Vorrei trasferirmi da mia figlia. Lei ha una famiglia, un lavoro, due figli. Mi vuole bene. È sempre felice di vedermi. Mi invita a pranzo, mi prepara piatti buoni, mi ascolta, mi sorride. Ma vivere con me? Non vuole. Non perché non mi ami, ma perché il suo mondo è organizzato in un altro modo. Quando vado da loro, il mio cuore si riempie—rumore, movimento, vita. Ma più resto, più è difficile tornare in un appartamento vuoto. Eppure ci torno. Perché non ho altro posto dove andare.

Per un po’ mi sono chiesta: forse è normale? La vecchiaia è solitudine? Ma a un certo punto qualcosa dentro di me si è ribellato. Ho capito: così non si può vivere. Non è normale.
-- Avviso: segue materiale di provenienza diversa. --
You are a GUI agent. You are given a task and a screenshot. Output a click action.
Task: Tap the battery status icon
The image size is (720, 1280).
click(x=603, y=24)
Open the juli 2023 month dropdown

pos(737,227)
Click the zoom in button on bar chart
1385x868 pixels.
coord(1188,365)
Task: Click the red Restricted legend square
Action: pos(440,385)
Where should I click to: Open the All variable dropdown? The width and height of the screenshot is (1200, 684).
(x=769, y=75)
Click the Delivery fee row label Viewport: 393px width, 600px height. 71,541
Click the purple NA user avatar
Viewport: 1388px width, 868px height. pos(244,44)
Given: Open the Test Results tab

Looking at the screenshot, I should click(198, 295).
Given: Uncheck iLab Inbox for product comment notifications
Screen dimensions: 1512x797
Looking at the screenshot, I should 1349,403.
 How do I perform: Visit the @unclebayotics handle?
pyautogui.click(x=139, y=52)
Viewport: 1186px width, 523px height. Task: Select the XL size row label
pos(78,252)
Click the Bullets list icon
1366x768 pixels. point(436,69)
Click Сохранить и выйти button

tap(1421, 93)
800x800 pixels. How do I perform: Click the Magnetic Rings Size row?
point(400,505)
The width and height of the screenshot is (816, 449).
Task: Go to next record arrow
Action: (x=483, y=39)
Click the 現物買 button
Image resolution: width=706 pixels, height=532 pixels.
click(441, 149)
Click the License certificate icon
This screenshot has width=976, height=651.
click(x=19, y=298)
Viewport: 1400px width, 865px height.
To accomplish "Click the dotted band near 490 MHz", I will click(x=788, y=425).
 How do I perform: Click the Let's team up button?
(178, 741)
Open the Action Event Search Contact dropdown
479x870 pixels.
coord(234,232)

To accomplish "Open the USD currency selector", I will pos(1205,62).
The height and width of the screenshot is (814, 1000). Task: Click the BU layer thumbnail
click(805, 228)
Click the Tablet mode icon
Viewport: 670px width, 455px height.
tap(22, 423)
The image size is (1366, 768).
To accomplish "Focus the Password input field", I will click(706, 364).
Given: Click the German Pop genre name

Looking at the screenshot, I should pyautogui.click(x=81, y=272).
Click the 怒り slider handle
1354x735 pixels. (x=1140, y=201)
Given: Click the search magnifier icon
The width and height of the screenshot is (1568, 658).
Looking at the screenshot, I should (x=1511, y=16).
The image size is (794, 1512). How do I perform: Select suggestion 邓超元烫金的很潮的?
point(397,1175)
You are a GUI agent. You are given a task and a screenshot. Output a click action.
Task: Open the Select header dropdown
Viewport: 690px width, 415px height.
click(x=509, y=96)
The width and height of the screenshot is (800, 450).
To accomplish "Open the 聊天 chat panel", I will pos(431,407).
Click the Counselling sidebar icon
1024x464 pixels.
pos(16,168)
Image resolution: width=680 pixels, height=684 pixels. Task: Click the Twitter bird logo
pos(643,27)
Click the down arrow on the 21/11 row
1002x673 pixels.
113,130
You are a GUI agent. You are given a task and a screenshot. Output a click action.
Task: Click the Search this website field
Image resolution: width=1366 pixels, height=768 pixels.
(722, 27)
Non è questione di età—è questione di aver perso interesse per la vita.

Uno psicologo con cui ho parlato di recente mi ha detto una cosa importante: “A 67 anni non sei vecchia. Sei viva. Solo un po’ persa”. Mi ha spiegato che non avere hobby—né voglia di cercarli—è un segnale d’allarme. Forse è l’inizio di una depressione. E serve chiedere aiuto. A un medico. A un terapista. Alla vita stessa.

Ha detto: “I tuoi figli non sono obbligati a condividere la stessa casa. Hanno costruito la loro vita. È normale. Ma anche tu puoi costruire qualcosa di tuo. Di nuovo. A questa età hai finalmente tempo. Energia. Nessuno che ti chiede conto, nessuno che ti preme. È una liberazione—non una condanna”.

“Cerca eventi intorno a te. Circoli gratuiti, mostre, corsi, conferenze. Trova qualcosa che ti interessi. Visita posti in cui non sei mai stata. Fai nuove conoscenze—è possibile a qualsiasi età”, mi ha consigliato.

Ci ho riflettuto. E ha ragione. Quanti posti ho sognato di vedere? Quanti libri ho messo da parte “per dopo”? Quante persone, chissà, sono lì nelle loro case proprio come me, convinte che a nessuno importi di loro?

Ho ancora paura. Aver paura non è un peccato. Il peccato è arrendersi. E io non mi arrenderò. Non ora. Mi sono promessa: proverò. Qualcosa, anche piccolissimo. Camminerò per due fermate invece di prendere l’autobus. Andrò in biblioteca. Mi iscriverò a un corso gratuito di disegno. O magari al circolo di giardinaggio. Chissà?

E i figli… Sono qui. Anche se non sotto lo stesso tetto. Mi chiamano. Mi abbracciano. Mi vogliono bene. E anche questo è felicità. Basta per non sentirmi abbandonata. La vita è cambiata. E ora devo cambiare anch’io.

Ho 67 anni. Sono viva. E avrò ancora qualcosa di bello davanti a me. L’importante è ricordarmelo la mattina. E non aver paura di ricominciare. Anche se questo “ricominciare” parte da una tazza di tè e da un passo oltre la porta di casa.